All Members of the House of Representatives are up for re-election on even years and either party needs to secure 218 of the 435 seats to obtain the majority. Keep in mind, to pass measures in the House you only need a simple majority, compared to the Senate where you need 60 of the 100 possible votes with the exception of reconciliation. As of Friday morning, the GOP holds 211 seats, picking up 7 seats and the Democrats have secured 192 seats, losing 9 seats. 403 of the 435 seats have been called with votes still being counted in 32 races. By all accounts it appears the GOP is slated to take control of the House moving into the 118th Congress.
In the Senate, things initially were not as clear. 35 of the 100 Senate seats were up for election this cycle with key races including: Pennsylvania, Georgia, Ohio, Nevada, Wisconsin, and Arizona.

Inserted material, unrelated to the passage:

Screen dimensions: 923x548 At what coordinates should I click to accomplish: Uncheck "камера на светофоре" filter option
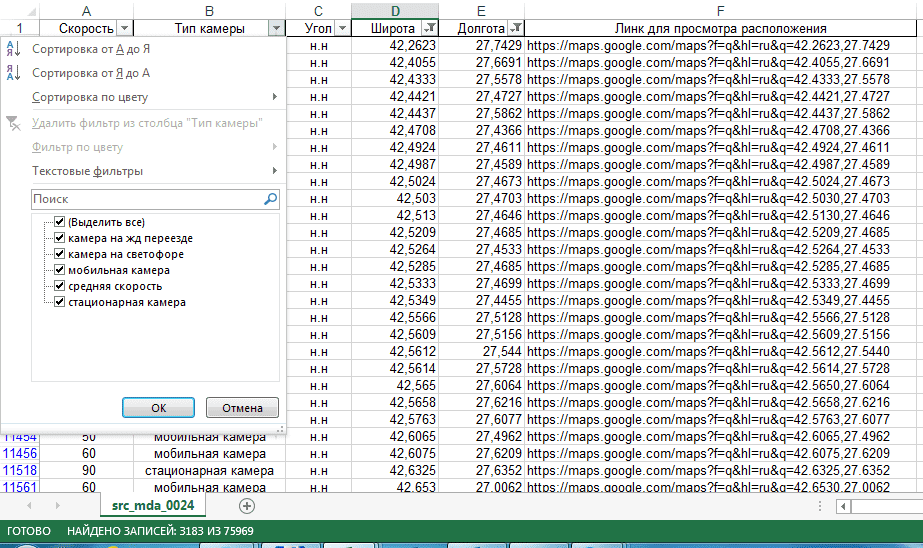60,254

As of Monday morning, after taking two key seats in Arizona and Nevada Democrats have again taken control of the Senate with Democrats holding 50 seats and Republicans in control of 49 seats in the Senate, with one race still influx: Georgia. Georgia will go to a run-off on December 6th because no candidate received at least 50% of the vote; however, incumbent Sen. Warnock (D-GA) led the race with 49.4% of votes, GOP challenger Herschel Walker with 48.5%, and Libertarian candidate Chase Oliver securing 2.1% of the vote. Even if Republicans would pick up Georgia and the Senate would be evenly split, Democrats will still hold the majority due to Vice President Harris presiding as President of the Senate and stepping in to cast tie breaking votes.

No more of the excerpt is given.